CrawlResult result = crawler.Crawl(new Uri("http://localhost:1111/")); //This is synchronous, it will not go to the next line until the crawl has completed

if (result.ErrorOccurred)
	Console.WriteLine("Crawl of {0} completed with error: {1}", result.RootUri.AbsoluteUri, result.ErrorException.Message);
else
	Console.WriteLine("Crawl of {0} completed without error.", result.RootUri.AbsoluteUri);

OR run the crawl with a cancellation token to stop the crawl early

CancellationTokenSource cancellationTokenSource = new CancellationTokenSource();

PoliteWebCrawler crawler = new PoliteWebCrawler();
CrawlResult result = crawler.Crawl(new Uri("addurihere"), cancellationTokenSource);





##Logging (Optional) Abot uses Log4Net to log messages. These log statements are a great way to see whats going on during a crawl. However, if you dont want to use log4net you can skip this section.

Below is an example log4net configuration. Read more abot log4net at their website

Add using statement for log4net.

using log4net.Config;

Be sure to call the following method to tell log4net to read in the config file. This call must happen before Abot's Crawl(Uri) method, otherwise you wont see any output.

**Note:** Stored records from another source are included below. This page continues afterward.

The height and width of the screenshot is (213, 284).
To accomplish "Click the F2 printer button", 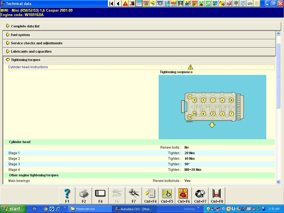I will pos(84,196).

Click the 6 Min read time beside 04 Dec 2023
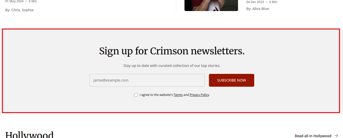pos(273,2)
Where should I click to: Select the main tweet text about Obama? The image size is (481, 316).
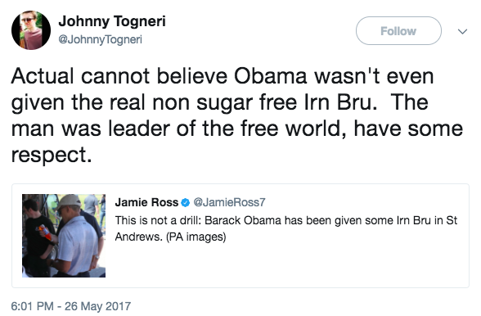click(237, 115)
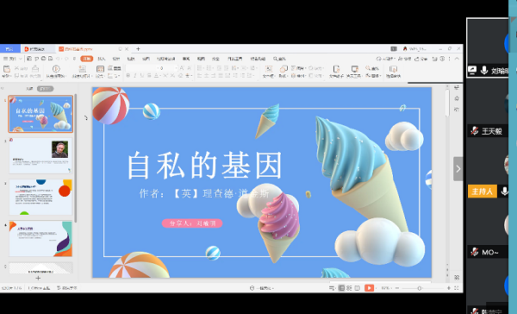Select the highlighted orange Home ribbon tab
This screenshot has height=314, width=517.
pyautogui.click(x=87, y=59)
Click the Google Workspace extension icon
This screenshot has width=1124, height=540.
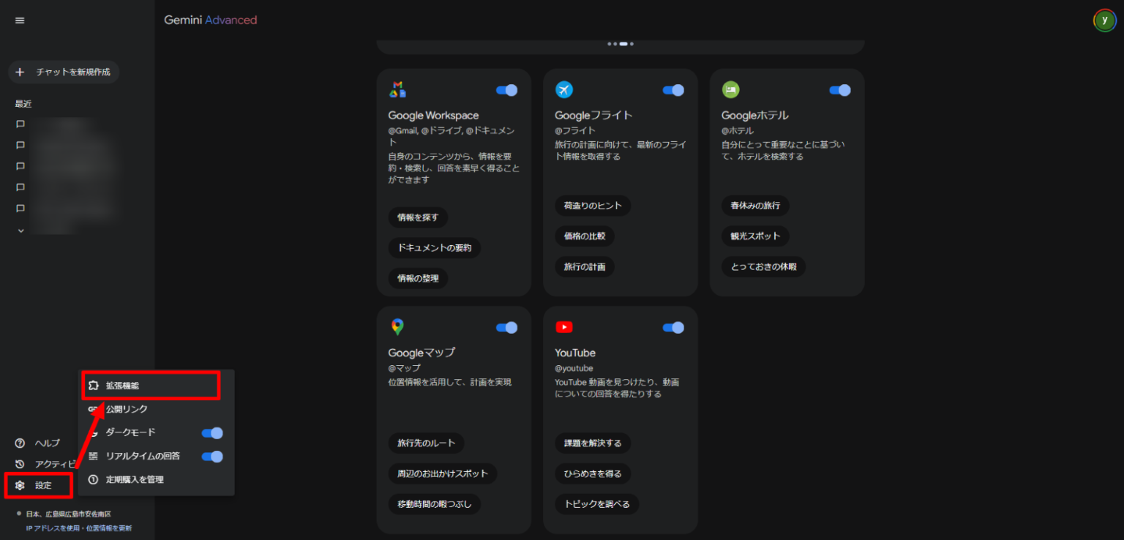coord(398,89)
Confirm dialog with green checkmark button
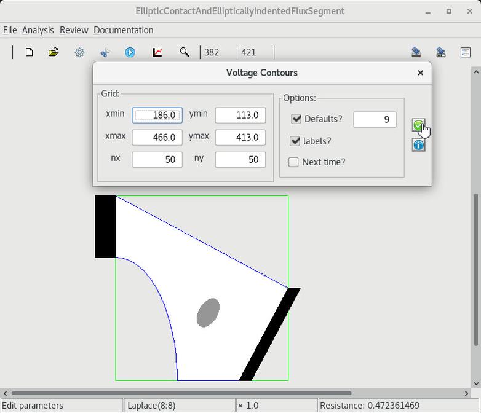Screen dimensions: 481x413 418,126
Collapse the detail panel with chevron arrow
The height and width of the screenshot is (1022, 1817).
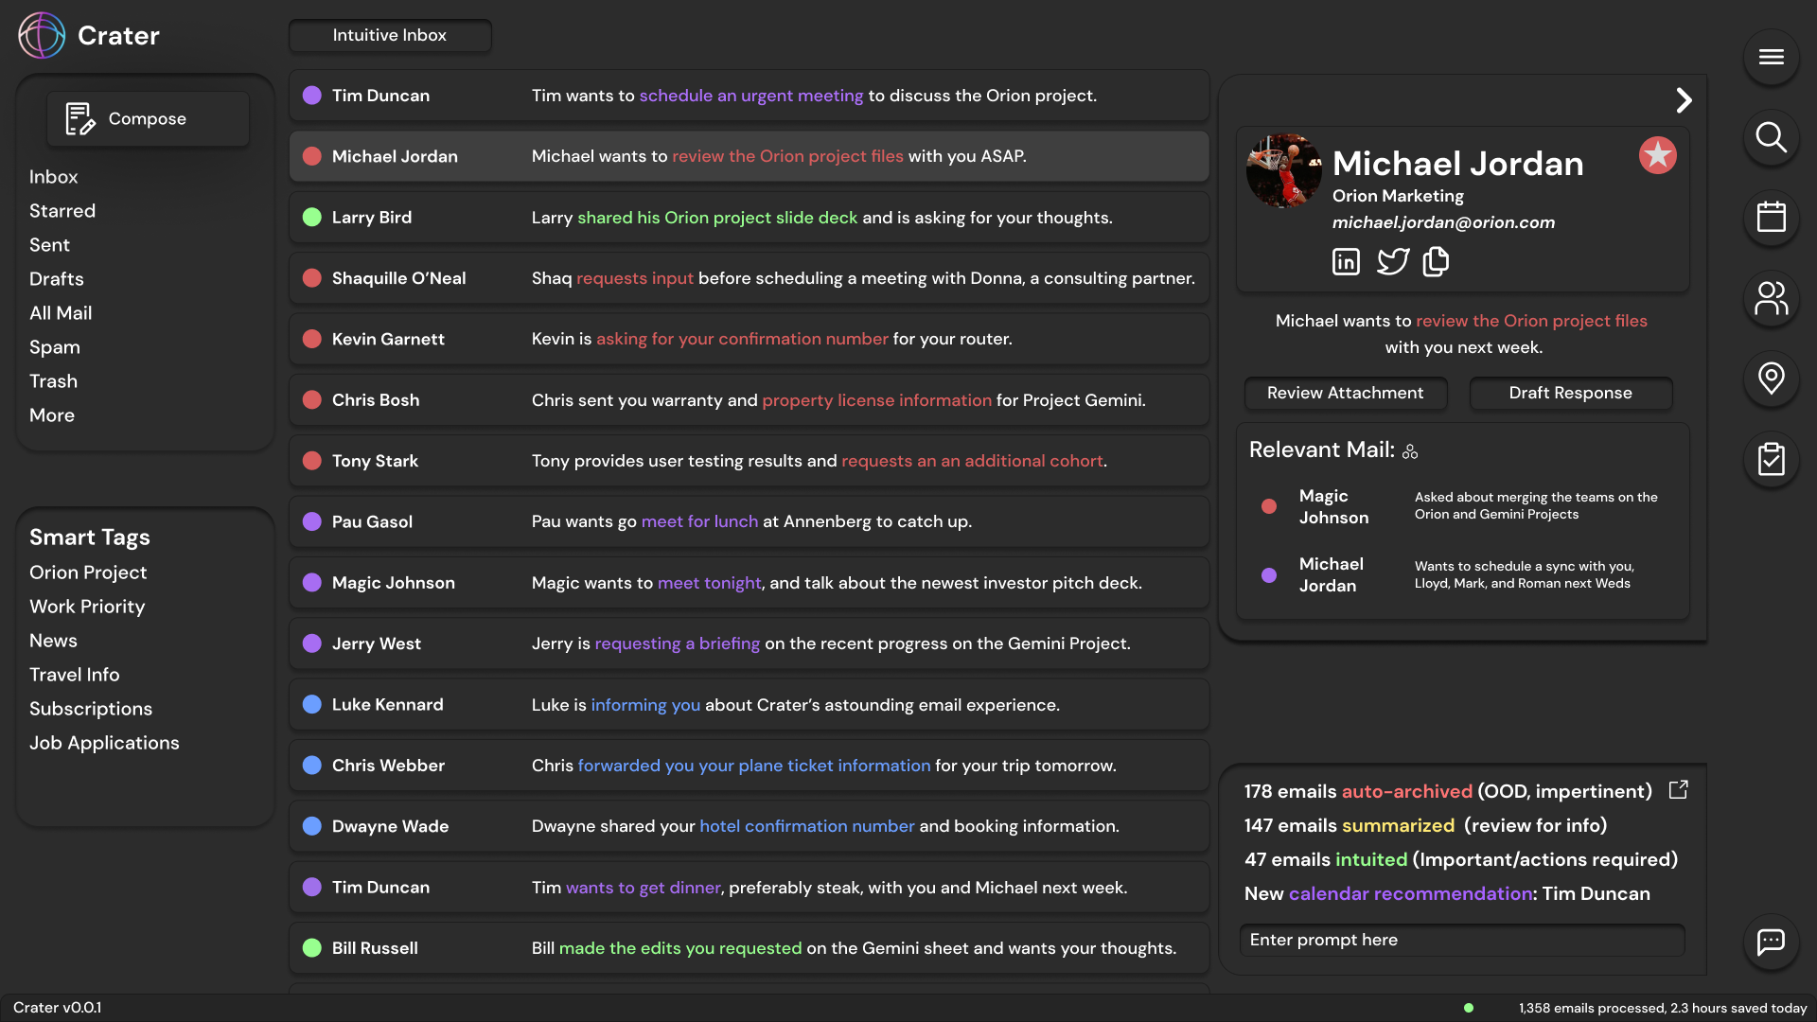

This is usually called in the beginning of a console app or service or the global.asax of a web app.

XmlConfigurator.Configure();

The following configuration data should be added to the app.config file of the application that will be running Abot.

  <configSections>
    <section name="log4net" type="log4net.Config.Log4NetConfigurationSectionHandler, log4net" />
  </configSections>
  
  <log4net>
    <appender name="ConsoleAppender" type="log4net.Appender.ConsoleAppender">
      <layout type="log4net.Layout.PatternLayout">
        <conversionPattern value="[%date] [%thread] [%-5level] - %message - [%logger]%newline"/>
      </layout>
    </appender>
    <appender name="AbotAppender" type="log4net.Appender.RollingFileAppender">
      <file value="abotlog.txt"/>
      <appendToFile value="true"/>
      <rollingStyle value="Size"/>
      <maxSizeRollBackups value="10"/>
      <maximumFileSize value="10240KB"/>
      <staticLogFileName value="true"/>
      <preserveLogFileNameExtension value="true" />
      <layout type="log4net.Layout.PatternLayout">
        <conversionPattern value="[%date] [%thread] [%-5level] - %message - [%logger]%newline"/>
      </layout>
    </appender>
    <logger name="AbotLogger">
      <level value="INFO"/>
      <appender-ref ref="ConsoleAppender"/>
      <appender-ref ref="AbotAppender"/>
    </logger>
  </log4net>





##Customizing Crawl Behavior

Abot was designed to be as pluggable as possible. This allows you to easily alter the way it works to suite your needs.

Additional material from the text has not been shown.